Panic disorder (PD) is a mental health disorder characterized by recurring panic attacks, episodes of intense fear and anxiety accompanied by physical sensations and physiological responses such as a racing heart, shortness of breath, dizziness, blurred vision and other symptoms. Estimates suggest that approximately 2–3% of people worldwide experience PD at some point during their lives.
Better understanding the neural underpinnings and features of PD could have important implications for its future treatment. So far, however, most neuroscientific studies have examined the brains of relatively small groups of individuals diagnosed with the disorder, which poses questions about whether the patterns they observed are representative of PD at large.
Researchers at the Amsterdam University Medical Center, Leiden University and many other institutes worldwide recently carried out a new study shedding new light on the neuroanatomical signatures of PD, via the analysis of a large pool of brain scans collected from people diagnosed with the disorder and others with no known psychiatric diagnoses. Their paper, published in Molecular Psychiatry, identifies marked differences in the brains of individuals with PD, such as a slightly thinner cortex and frontal, temporal and parietal brain regions that are smaller than those of people with no known mental health disorders.
“Neuroanatomical examinations of PD typically involve small study samples, rendering findings that are inconsistent and difficult to replicate,” Laura K. M. Han and Moji Aghajani, first and senior authors of the paper, respectively, told Medical Xpress.

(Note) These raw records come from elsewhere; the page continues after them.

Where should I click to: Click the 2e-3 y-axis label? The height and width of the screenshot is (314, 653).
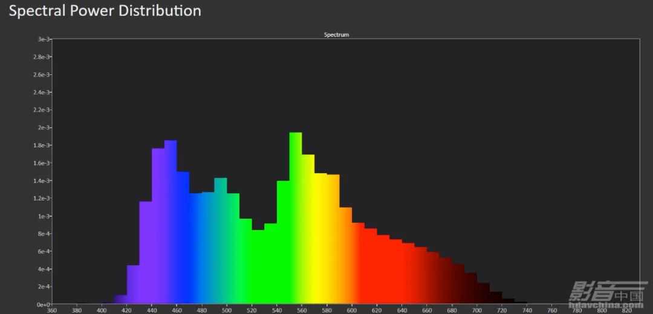point(42,127)
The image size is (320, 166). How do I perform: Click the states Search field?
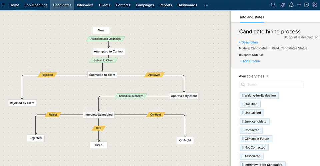pyautogui.click(x=271, y=85)
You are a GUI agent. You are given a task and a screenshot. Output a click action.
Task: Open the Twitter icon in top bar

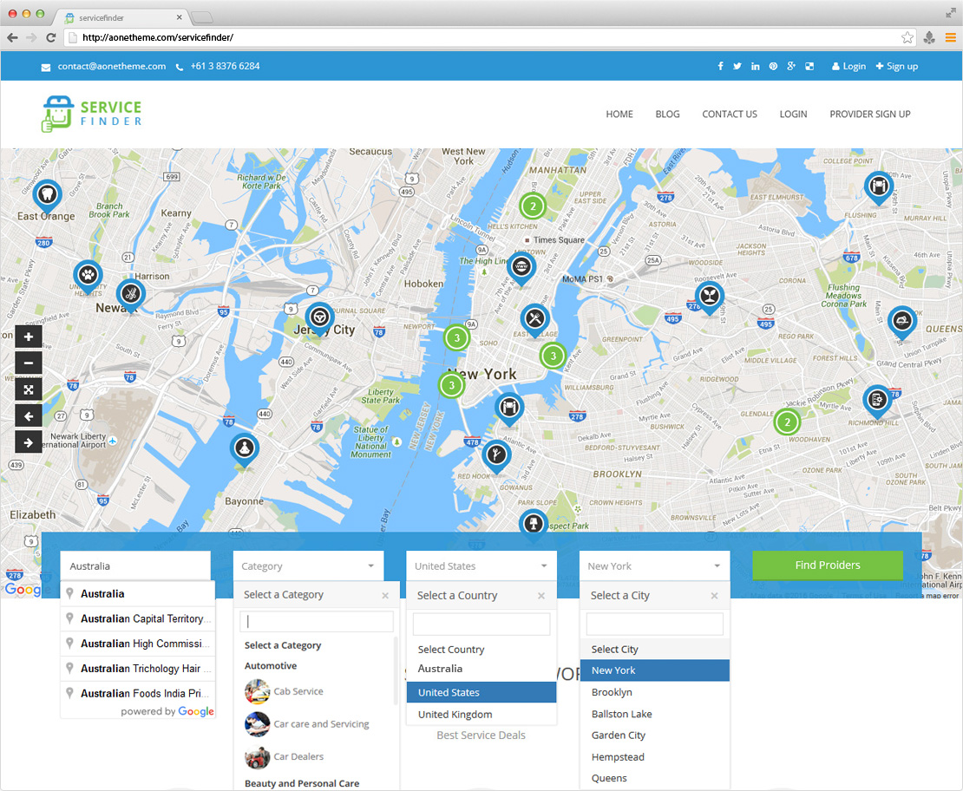point(737,66)
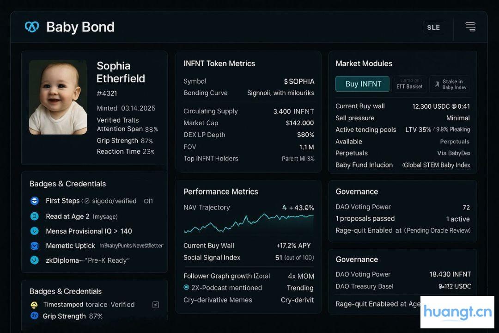499x333 pixels.
Task: Click the ETT Basket button
Action: coord(409,84)
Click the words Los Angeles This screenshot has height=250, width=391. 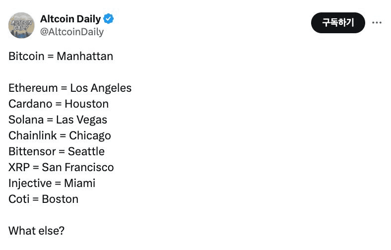click(101, 88)
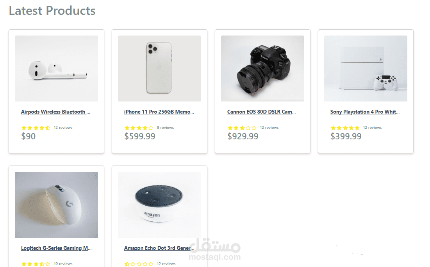Open the Airpods Wireless Bluetooth product link
Image resolution: width=430 pixels, height=267 pixels.
click(55, 112)
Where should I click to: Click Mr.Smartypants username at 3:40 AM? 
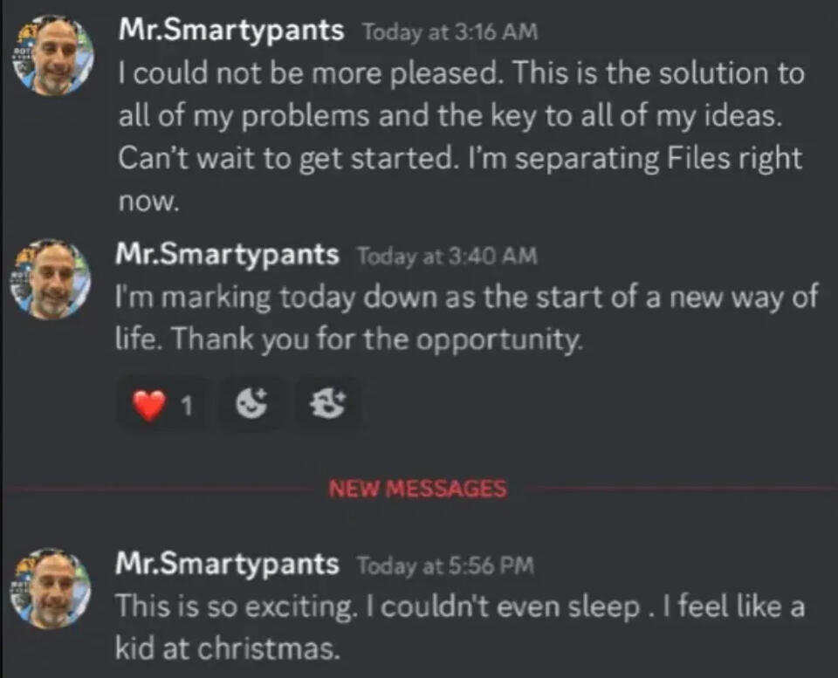[228, 255]
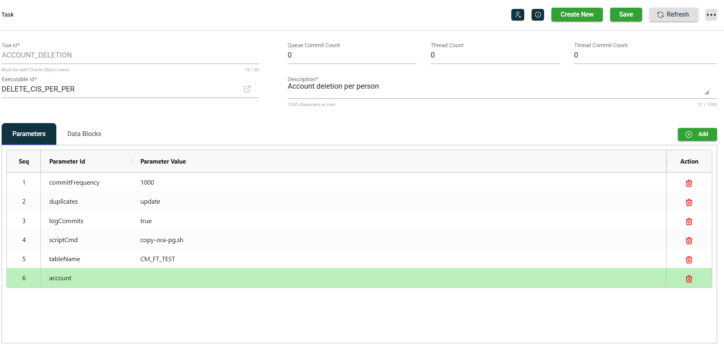Delete the account parameter row
This screenshot has width=724, height=349.
[x=689, y=279]
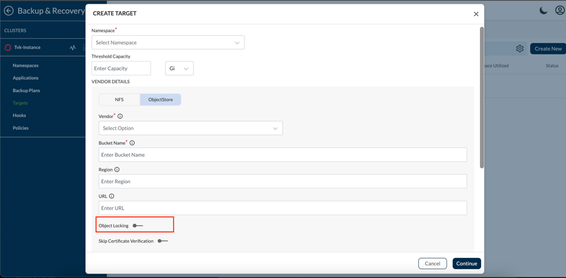The height and width of the screenshot is (278, 566).
Task: Click the Cancel button
Action: point(432,264)
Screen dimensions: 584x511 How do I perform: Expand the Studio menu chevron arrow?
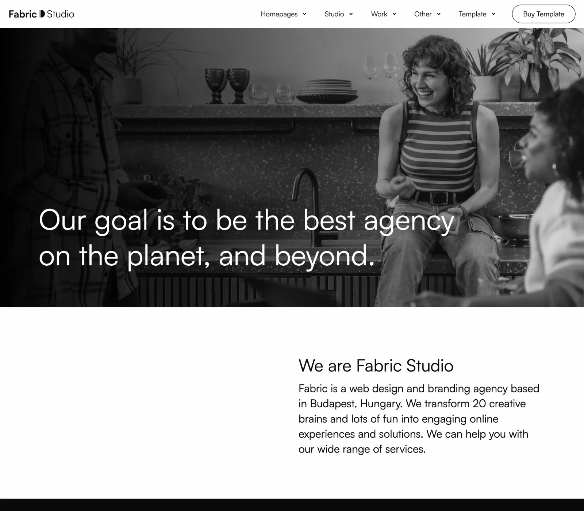coord(351,14)
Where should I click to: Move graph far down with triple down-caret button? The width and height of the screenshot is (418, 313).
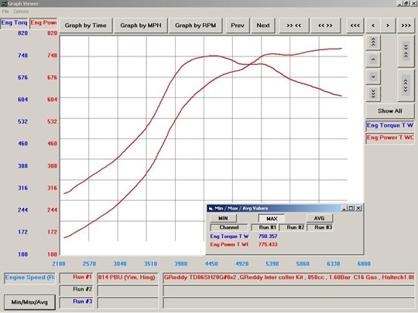[373, 94]
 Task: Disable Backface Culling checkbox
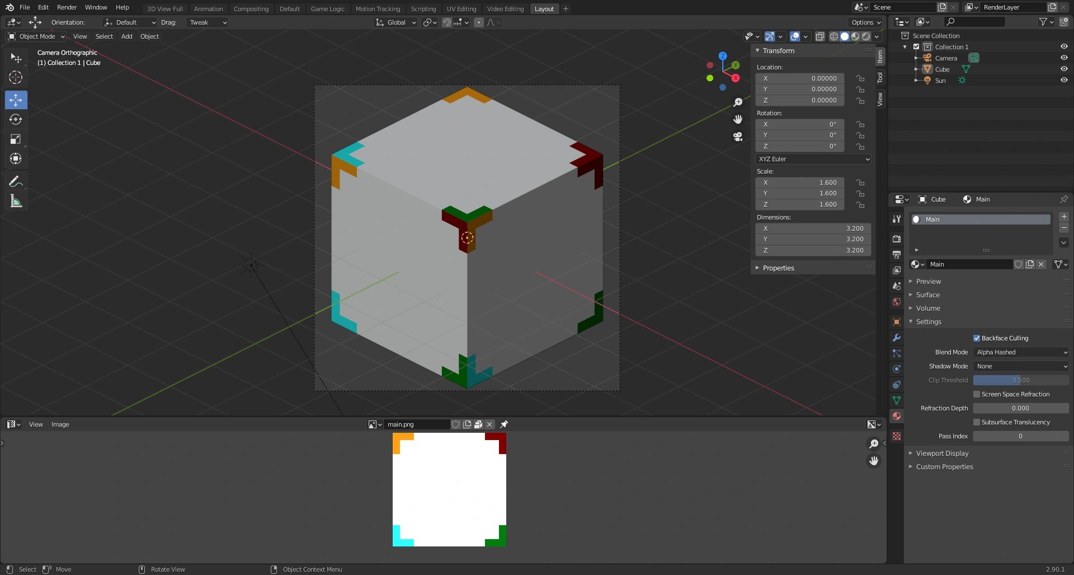tap(977, 338)
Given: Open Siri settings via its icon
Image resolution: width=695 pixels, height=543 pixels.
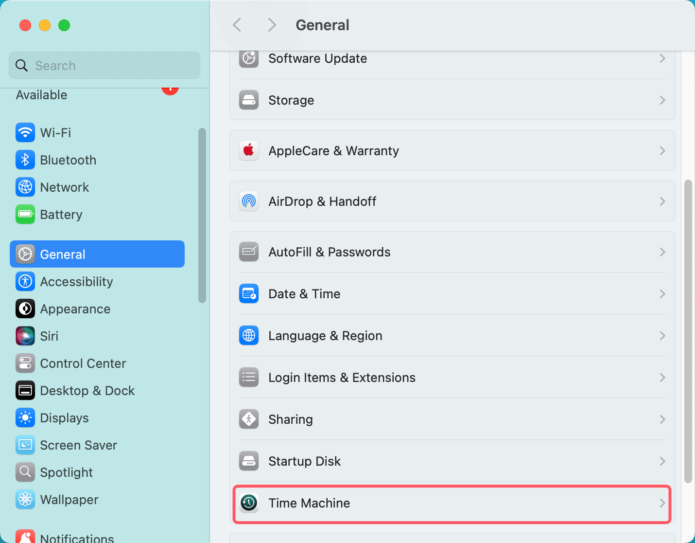Looking at the screenshot, I should [25, 336].
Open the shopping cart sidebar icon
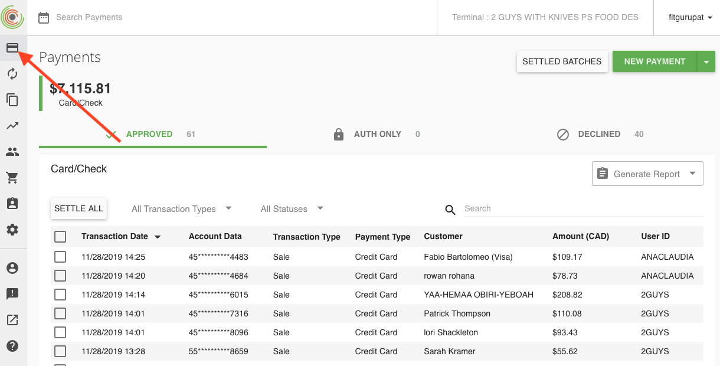The image size is (720, 366). pyautogui.click(x=12, y=178)
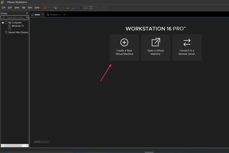Image resolution: width=229 pixels, height=153 pixels.
Task: Click the Send Ctrl+Alt+Del toolbar icon
Action: coord(55,8)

“This motivated the ENIGMA Anxiety Working Group to collate data worldwide using standardized methods, to conduct a pooled mega-analysis. The main goal was to provide the most reliable test to date of whether PD is associated with robust neuroanatomical alterations, and whether these differences may vary by age or clinical features (e.g., age of onset, medication use, severity).”
Uncovering the brain signatures of panic disorder
As part of their study, Han, Aghajani and their colleagues analyzed brain scans collected by different research teams worldwide from a total of almost 5000 people between 10 and 66 years old, including 1,100 individuals with PD and 3,800 healthy control subjects. The brain scans were collected using magnetic resonance imaging (MRI), an imaging technique that is commonly used by both scientists and doctors to study and diagnose various diseases.
“Using harmonized ENIGMA protocols and the FreeSurfer brain segmentation software, we measured cortical thickness, cortical surface area, and subcortical volumes,” explained Han and Aghajani. “Statistical mixed-effects models compared PD and healthy controls on these brain metrics, while accounting for individual variations in age, sex, and scanning site.”
The team’s analyses allowed them to pin-point various marked differences between the brains of people with PD and others with no known psychiatric or mental health disorders. The researchers found that people with PD had a slightly thinner cortex and that some parts of their brain had a smaller surface area or a reduced volume.
“We identified subtle but consistent reductions in cortical thickness and surface area in frontal, temporal, and parietal regions, along with smaller subcortical volumes within the thalamus and caudate volumes, among individuals with PD,” said Han and Aghajani.
“Among other things, these regions govern how emotionally salient information is perceived, processed, modulated, and responded to. The analyses also showed that some differences are age-dependent and that early-onset PD (before age 21) is linked to larger lateral ventricles.”
Paving the way for the detailed mapping of psychiatric disorders
Overall, the findings of this recent study appear to confirm existing models of PD that suggest that the disorder is linked to disruptions in brain regions associated with the processing and regulation of emotions. In the future, they could inspire other researchers to conduct further research that closely examines some of the newly uncovered neuroanatomical signatures of PD, perhaps also looking at how they change at different stages of development or when patients are responding well to specific treatments and psychotherapeutic interventions.
The team’s mega-analysis also highlights the value of examining large amounts of data, showing that this can contribute to the detection of subtle neuroanatomical changes or differences that might be hard to uncover in smaller samples. A similar approach has also been used to study the neuroanatomy of other neuropsychiatric disorders, such as generalized anxiety disorder (GAD), depression, obsessive compulsive disorder (OCD), bipolar disorder (BP), schizophrenia or substance use disorders (SUDs).
“Future studies could track individuals with PD longitudinally to clarify developmental and aging effects, integrate genetics and environmental risk factors, and combine structural imaging with functional and connectional brain examinations,” added Han and Aghajani. “The results also motivate transdiagnostic comparisons across anxiety disorders and efforts to link brain differences to prognosis, treatment response, or prevention strategies, rather than diagnosis alone.”